▶ _What to do_
Please return every line of the records that contains the word "комплексы".

▶ _Supplied data_
_____
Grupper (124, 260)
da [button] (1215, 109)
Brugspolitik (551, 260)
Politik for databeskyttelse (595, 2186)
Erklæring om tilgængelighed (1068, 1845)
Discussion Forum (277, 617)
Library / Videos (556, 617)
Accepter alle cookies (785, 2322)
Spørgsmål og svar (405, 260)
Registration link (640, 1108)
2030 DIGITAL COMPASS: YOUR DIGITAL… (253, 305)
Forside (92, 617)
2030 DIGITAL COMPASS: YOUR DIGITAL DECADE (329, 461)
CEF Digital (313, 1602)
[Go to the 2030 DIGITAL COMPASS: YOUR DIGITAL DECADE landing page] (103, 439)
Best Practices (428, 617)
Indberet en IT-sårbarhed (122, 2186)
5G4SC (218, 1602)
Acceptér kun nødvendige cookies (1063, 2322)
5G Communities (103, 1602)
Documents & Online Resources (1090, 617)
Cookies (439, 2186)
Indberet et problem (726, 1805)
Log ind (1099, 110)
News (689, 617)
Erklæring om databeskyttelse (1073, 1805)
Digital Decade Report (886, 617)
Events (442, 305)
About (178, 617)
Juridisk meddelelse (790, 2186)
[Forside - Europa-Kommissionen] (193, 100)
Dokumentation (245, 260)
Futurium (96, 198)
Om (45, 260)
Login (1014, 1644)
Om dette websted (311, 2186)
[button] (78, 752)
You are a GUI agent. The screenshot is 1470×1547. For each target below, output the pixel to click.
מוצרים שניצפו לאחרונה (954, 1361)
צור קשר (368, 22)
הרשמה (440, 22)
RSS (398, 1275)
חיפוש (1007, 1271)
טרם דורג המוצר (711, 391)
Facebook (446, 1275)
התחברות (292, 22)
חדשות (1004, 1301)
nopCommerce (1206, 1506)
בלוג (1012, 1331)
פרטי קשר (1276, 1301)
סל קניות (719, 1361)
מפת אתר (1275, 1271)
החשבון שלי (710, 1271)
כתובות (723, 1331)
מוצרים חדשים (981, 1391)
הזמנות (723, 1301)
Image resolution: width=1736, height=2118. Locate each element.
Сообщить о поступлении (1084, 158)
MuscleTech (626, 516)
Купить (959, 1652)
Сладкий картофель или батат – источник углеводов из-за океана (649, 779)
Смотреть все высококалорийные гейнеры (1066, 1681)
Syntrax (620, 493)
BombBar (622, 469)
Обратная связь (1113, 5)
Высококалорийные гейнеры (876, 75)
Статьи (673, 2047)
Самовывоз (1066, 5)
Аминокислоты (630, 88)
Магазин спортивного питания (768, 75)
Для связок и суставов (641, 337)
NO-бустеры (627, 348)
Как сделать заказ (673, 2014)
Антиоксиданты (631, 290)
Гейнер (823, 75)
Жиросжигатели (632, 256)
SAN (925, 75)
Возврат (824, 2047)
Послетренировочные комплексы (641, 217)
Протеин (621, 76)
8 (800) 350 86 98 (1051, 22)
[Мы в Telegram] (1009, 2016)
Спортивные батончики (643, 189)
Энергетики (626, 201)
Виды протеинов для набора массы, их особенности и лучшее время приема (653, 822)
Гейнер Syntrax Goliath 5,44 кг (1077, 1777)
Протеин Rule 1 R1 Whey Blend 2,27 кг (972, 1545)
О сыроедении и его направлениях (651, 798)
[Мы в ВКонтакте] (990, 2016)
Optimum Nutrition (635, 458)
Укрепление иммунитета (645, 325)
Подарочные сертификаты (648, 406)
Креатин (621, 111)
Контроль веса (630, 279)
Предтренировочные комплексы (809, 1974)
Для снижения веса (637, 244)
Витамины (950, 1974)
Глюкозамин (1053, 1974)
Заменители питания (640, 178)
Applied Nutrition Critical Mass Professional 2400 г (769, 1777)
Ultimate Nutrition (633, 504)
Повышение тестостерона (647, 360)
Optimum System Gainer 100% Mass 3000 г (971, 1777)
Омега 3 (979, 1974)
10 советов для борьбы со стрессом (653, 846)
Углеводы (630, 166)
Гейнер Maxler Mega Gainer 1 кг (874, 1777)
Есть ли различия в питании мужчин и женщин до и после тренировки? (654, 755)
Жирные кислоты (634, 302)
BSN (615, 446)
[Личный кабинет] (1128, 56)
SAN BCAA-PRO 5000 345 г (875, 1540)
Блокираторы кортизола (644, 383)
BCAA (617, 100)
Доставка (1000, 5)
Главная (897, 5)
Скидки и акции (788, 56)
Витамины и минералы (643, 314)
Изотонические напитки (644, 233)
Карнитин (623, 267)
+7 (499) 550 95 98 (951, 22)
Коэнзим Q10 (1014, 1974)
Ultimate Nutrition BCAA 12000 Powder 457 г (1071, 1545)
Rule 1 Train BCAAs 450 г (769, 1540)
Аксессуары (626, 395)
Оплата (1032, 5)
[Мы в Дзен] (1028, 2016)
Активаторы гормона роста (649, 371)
_____
▶ _Task answer_
Послетренировочные комплексы (641, 217)
Предтренировочные комплексы (809, 1974)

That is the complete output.